Glutaric acidemia type 2 is a type of multiple acyl-coenzyme A (CoA) dehydrogenase deficiency. Numerous intramitochondrial pathways for electron transfer are impaired by deficiency of multiple CoA dehydrogenases, such as acyl, glutaryl, and isovaleryl CoA dehydrogenases, thus, leading to decreased energy production from fatty acid. It is characterized by the accumulation of fatty acids in the plasma and urinary excretion of numerous organic acids, including glutaric acid. Glutaric acidemia type 2 has been categorized into the neonatal and late onset types. The late onset type is characterized by repeated episodes of hypoglycemia and proximal myopathy, as observed in our case [5]. Optimal anesthetic management remains unclear [4]. During laparoscopic cholecystectomy, we avoided using propofol; rather, we used sevoflurane. We observed that midazolam, dexmedetomidine, and sevoflurane could be safely used.

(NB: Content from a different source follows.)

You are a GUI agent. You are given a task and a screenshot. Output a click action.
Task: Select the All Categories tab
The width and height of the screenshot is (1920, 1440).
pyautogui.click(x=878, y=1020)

It is important to avoid hypoglycemia development in patients with glutaric acidemia type 2 [4], similar to those affected with other fatty acid metabolism disorders [6]. The appropriate glucose amount to be administered is dependent on several factors, including residual enzyme activity, surgery type, and age [6]. For our patient, we administered glucose from preoperative fasting onset until meal resumption to avoid catabolism. A glucose infusion rate of 6 and 8 mg/kg/min is required for healthy children and infants, respectively [7]. In adult patients with other fatty acid metabolism disorders, the recommended glucose infusion rate varies widely with previous reports indicating a glucose infusion rate of 2 mg/kg/min [6, 8, 9]. We employed a glucose infusion rate of 2 mg/kg/min during the perioperative period of CABG. However, the patient developed rhabdomyolysis and acute renal failure. CABG itself also presents a risk of developing rhabdomyolysis of approximately 8–19% [10], while glutaric acidemia is an additional risk factor for the development of rhabdomyolysis. In our case, rhabdomyolysis could have been caused by insufficient glucose infusion rates for the energy requirement during large surgical stress, such as that while undergoing off-pump CABG. Increased CK levels are indicative of catabolism, which causes rhabdomyolysis. This indicates that proper administration of glucose and the use of insulin as needed should be considered by checking the serum CK levels during CABG. In the second surgery, rhabdomyolysis did not occur at a higher dose (4 mg/kg/min) during laparoscopic cholecystectomy. In the case of increased CK levels, additional glucose (6–8 mg/kg/min) with insulin should be administered [6,7,8, 11]. These findings indicated that the infusion rate of glucose varies depending on the severity of the disease and surgery, and that the glucose infusion rate should be changed according to surgical stress, after checking the serum CK levels.

Conclusions

We present the case of a patient with glutaric acidemia type 2 who underwent a series of surgeries under general anesthesia. After the initial off-pump CABG, the patient developed renal failure due to rhabdomyolysis, which was attributed to the lower glucose infusion rate. Rhabdomyolysis was avoided in the second surgery through suitable glucose administration while monitoring the serum CK levels. Perioperative infusion rate of glucose should be varied depending on the severity of the disease and surgery, and changed according to surgical stress by monitoring the serum CK levels.